WORK TO COMPLETE
Edit the items from the line containing "Open the Rhodium price link" through the end of the items, changing "horizontal" to "vertical" and leaving everything else unchanged.

[Element and text position data]

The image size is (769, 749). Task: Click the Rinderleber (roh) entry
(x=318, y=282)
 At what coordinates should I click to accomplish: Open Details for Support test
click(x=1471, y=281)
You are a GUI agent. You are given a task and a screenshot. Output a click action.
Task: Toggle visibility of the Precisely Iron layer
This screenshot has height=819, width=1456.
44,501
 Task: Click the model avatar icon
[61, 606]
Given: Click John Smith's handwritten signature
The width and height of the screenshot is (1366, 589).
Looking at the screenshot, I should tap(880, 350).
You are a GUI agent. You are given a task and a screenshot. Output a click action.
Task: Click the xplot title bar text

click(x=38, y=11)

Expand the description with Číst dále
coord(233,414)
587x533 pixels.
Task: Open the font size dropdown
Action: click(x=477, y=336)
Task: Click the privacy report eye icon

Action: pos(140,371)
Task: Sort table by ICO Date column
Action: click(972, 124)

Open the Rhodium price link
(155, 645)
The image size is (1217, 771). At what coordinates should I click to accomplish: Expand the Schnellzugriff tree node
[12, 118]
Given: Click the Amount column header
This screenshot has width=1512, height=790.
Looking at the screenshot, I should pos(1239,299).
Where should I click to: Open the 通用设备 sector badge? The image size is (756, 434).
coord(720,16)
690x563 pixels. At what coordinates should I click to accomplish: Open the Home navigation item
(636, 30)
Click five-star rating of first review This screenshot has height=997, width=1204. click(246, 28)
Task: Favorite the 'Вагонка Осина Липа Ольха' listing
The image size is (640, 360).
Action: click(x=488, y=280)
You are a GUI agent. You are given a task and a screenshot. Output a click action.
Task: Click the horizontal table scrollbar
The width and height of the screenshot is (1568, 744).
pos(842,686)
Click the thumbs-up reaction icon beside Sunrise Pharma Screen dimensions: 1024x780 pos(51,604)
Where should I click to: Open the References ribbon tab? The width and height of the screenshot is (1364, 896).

OUTPUT OF THE EXERCISE
Open the Rhodium price link
(155, 645)
The image size is (1217, 771). At what coordinates should I click to accomplish: Expand the Schnellzugriff tree node
[12, 118]
Given: Click the Amount column header
This screenshot has width=1512, height=790.
Looking at the screenshot, I should pos(1239,299).
Where should I click to: Open the 通用设备 sector badge? The image size is (756, 434).
coord(720,16)
690x563 pixels. At what coordinates should I click to accomplish: Open the Home navigation item
(636, 30)
Click five-star rating of first review This screenshot has height=997, width=1204. click(246, 28)
Task: Favorite the 'Вагонка Осина Липа Ольха' listing
The image size is (640, 360).
Action: click(x=488, y=280)
You are a GUI agent. You are given a task and a screenshot. Output a click action.
Task: Click the vertical table scrollbar
The width and height of the screenshot is (1568, 744).
pos(842,686)
Click the thumbs-up reaction icon beside Sunrise Pharma Screen dimensions: 1024x780 pos(51,604)
Where should I click to: Open the References ribbon tab? The width and height of the screenshot is (1364, 896).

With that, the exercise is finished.